Task item
Print back every record below, exactly as it stands.

(Stored data entries)
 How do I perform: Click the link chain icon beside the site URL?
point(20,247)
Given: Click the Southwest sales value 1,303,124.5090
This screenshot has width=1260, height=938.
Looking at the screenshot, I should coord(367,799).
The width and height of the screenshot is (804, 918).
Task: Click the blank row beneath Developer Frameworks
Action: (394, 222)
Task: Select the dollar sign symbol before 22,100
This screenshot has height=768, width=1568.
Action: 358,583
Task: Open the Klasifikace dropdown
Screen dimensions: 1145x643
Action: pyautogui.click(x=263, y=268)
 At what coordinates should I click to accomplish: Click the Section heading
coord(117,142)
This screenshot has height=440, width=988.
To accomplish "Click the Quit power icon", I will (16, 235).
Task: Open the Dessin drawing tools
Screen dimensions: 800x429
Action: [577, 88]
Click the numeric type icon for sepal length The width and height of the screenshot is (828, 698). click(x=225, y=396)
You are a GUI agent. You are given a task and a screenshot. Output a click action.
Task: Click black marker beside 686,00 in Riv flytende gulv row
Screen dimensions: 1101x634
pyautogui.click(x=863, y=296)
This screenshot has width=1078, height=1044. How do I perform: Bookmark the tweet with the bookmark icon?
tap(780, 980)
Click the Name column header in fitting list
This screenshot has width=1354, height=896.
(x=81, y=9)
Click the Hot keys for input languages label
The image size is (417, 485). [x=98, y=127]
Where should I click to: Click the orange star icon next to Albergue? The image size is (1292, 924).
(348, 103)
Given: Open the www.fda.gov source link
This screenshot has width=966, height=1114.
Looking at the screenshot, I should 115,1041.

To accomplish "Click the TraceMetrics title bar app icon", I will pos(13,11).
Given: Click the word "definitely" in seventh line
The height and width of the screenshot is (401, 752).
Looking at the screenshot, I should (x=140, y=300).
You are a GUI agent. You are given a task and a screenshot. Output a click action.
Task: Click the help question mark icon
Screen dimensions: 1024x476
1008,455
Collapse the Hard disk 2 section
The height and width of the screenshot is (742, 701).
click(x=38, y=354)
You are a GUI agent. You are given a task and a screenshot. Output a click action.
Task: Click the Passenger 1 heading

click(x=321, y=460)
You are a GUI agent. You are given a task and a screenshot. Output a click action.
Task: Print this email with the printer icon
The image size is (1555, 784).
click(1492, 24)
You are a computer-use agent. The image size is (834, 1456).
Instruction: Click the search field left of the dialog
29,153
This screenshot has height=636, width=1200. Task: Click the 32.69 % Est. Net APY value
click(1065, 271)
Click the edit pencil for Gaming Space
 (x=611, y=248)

Response to this task
 How do I perform: Click the link chain icon beside the site URL?
point(20,247)
Given: Click the Southwest sales value 1,303,124.5090
This screenshot has width=1260, height=938.
Looking at the screenshot, I should coord(367,799).
The width and height of the screenshot is (804, 918).
Task: Click the blank row beneath Developer Frameworks
Action: (394, 222)
Task: Select the dollar sign symbol before 22,100
This screenshot has height=768, width=1568.
Action: 358,583
Task: Open the Klasifikace dropdown
Screen dimensions: 1145x643
Action: pyautogui.click(x=263, y=268)
 At what coordinates should I click to accomplish: Click the Section heading
coord(117,142)
This screenshot has height=440, width=988.
To accomplish "Click the Quit power icon", I will (16, 235).
Task: Open the Dessin drawing tools
Screen dimensions: 800x429
Action: [577, 88]
Click the numeric type icon for sepal length The width and height of the screenshot is (828, 698). click(x=225, y=396)
You are a GUI agent. You are given a task and a screenshot. Output a click action.
Task: Click black marker beside 686,00 in Riv flytende gulv row
Screen dimensions: 1101x634
pyautogui.click(x=863, y=296)
This screenshot has width=1078, height=1044. How do I perform: Bookmark the tweet with the bookmark icon?
tap(780, 980)
Click the Name column header in fitting list
This screenshot has width=1354, height=896.
(x=81, y=9)
Click the Hot keys for input languages label
The image size is (417, 485). [x=98, y=127]
Where should I click to: Click the orange star icon next to Albergue? The image size is (1292, 924).
(348, 103)
Given: Open the www.fda.gov source link
This screenshot has width=966, height=1114.
Looking at the screenshot, I should 115,1041.

To accomplish "Click the TraceMetrics title bar app icon", I will pos(13,11).
Given: Click the word "definitely" in seventh line
The height and width of the screenshot is (401, 752).
Looking at the screenshot, I should (x=140, y=300).
You are a GUI agent. You are given a task and a screenshot. Output a click action.
Task: Click the help question mark icon
Screen dimensions: 1024x476
1008,455
Collapse the Hard disk 2 section
The height and width of the screenshot is (742, 701).
click(x=38, y=354)
You are a GUI agent. You are given a task and a screenshot. Output a click action.
Task: Click the Passenger 1 heading

click(x=321, y=460)
You are a GUI agent. You are given a task and a screenshot. Output a click action.
Task: Print this email with the printer icon
The image size is (1555, 784).
click(1492, 24)
You are a computer-use agent. The image size is (834, 1456).
Instruction: Click the search field left of the dialog
29,153
This screenshot has height=636, width=1200. Task: Click the 32.69 % Est. Net APY value
click(1065, 271)
Click the edit pencil for Gaming Space
 (x=611, y=248)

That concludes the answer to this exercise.